**Set task:** Rewrite the items starting with the line that contains "The width and height of the screenshot is (1000, 396)." and going on through the line that contains "pos(1214,590)", requests included. Shift every coordinate in their answers up by 36.

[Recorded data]
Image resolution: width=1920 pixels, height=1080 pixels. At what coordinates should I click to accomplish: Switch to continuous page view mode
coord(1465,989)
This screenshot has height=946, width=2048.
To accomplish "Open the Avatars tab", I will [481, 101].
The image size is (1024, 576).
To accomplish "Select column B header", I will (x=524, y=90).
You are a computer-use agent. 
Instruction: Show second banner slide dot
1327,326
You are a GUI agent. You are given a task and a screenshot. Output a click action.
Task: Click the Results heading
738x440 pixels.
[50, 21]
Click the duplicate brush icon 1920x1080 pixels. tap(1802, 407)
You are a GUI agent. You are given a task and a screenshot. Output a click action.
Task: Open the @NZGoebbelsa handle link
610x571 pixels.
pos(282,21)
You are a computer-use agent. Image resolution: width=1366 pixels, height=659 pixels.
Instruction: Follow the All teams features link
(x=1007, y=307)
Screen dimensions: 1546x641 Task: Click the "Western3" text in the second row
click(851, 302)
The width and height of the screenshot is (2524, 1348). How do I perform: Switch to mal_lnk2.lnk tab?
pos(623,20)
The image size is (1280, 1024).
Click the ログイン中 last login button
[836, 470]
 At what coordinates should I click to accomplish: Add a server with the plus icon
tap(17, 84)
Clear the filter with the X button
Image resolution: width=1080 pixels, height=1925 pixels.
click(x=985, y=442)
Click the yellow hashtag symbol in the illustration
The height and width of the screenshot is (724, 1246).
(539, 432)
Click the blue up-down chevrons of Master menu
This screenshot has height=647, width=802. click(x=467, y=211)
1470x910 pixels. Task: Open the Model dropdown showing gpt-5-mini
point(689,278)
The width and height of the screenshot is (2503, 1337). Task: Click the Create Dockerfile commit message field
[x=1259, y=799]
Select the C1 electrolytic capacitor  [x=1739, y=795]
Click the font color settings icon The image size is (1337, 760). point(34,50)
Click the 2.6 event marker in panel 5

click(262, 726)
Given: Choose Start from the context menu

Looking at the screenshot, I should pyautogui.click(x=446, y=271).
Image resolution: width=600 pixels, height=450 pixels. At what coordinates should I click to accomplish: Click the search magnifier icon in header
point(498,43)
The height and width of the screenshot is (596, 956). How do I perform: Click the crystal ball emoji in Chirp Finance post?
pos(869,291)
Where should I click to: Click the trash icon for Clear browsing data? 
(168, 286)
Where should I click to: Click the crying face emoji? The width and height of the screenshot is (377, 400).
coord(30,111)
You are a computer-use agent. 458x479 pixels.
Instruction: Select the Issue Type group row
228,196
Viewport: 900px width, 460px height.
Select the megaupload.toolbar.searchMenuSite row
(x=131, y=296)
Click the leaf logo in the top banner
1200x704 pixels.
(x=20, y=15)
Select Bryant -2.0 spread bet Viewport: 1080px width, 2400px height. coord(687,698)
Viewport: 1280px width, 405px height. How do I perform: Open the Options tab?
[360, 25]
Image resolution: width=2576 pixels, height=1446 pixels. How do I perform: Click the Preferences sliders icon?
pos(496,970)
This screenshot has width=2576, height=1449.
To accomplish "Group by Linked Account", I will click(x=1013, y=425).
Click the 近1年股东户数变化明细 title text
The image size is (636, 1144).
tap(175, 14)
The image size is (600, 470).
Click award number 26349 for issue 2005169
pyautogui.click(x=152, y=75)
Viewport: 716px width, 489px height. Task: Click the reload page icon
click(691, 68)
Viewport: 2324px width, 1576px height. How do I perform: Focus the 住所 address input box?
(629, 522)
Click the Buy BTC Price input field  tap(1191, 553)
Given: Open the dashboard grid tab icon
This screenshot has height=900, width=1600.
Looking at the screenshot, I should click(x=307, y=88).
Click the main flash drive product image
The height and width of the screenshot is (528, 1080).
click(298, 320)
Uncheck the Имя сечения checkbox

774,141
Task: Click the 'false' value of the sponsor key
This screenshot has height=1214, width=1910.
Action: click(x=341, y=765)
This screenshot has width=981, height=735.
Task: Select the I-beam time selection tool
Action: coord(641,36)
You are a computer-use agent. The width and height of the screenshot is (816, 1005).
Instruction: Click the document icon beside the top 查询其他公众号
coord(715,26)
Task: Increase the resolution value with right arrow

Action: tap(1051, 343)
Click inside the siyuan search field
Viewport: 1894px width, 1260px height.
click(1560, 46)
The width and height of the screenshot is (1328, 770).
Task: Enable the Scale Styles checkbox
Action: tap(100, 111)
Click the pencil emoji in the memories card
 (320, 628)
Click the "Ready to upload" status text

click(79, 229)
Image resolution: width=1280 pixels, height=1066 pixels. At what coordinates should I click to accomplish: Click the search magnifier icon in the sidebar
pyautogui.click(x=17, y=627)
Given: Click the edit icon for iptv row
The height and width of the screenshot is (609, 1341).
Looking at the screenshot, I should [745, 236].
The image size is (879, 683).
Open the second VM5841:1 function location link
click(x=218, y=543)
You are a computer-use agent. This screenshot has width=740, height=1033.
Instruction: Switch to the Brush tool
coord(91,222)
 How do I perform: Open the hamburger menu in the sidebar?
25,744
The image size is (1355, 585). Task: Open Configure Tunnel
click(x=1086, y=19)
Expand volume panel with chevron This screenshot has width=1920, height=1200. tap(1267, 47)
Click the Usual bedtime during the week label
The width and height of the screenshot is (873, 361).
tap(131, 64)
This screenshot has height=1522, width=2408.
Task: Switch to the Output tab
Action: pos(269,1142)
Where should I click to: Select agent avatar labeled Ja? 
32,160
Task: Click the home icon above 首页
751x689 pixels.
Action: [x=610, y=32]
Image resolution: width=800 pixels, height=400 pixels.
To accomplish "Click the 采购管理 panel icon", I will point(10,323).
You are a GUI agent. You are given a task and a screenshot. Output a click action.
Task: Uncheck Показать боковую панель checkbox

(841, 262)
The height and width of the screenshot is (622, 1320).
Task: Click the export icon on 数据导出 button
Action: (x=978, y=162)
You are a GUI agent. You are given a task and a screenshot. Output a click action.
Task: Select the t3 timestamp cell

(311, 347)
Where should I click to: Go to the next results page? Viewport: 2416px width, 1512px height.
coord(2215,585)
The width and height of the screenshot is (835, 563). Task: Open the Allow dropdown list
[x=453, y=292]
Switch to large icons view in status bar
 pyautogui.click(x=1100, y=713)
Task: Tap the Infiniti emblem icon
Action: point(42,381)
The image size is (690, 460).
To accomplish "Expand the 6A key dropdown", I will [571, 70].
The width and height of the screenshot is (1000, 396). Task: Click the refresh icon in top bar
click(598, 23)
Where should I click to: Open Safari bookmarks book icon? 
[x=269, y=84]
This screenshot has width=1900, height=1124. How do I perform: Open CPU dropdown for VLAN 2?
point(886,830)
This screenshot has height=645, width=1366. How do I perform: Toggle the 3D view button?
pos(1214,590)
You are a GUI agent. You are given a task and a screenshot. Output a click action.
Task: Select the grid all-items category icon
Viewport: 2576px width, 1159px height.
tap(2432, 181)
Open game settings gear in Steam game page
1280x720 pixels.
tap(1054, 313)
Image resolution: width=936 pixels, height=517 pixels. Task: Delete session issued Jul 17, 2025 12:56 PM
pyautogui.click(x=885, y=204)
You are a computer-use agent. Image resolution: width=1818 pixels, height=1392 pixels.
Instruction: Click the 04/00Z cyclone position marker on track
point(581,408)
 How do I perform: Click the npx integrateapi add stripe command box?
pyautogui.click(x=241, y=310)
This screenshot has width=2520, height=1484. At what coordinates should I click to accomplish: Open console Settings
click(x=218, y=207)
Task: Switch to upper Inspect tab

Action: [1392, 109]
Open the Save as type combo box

**Solution for this task:**
The width and height of the screenshot is (1000, 396). Task: Click the refresh icon in top bar
click(634, 59)
Where should I click to: Open Safari bookmarks book icon? 
[x=305, y=120]
This screenshot has width=1900, height=1124. How do I perform: Open CPU dropdown for VLAN 2?
point(922,866)
This screenshot has height=645, width=1366. How do I perform: Toggle the 3D view button?
pos(1250,626)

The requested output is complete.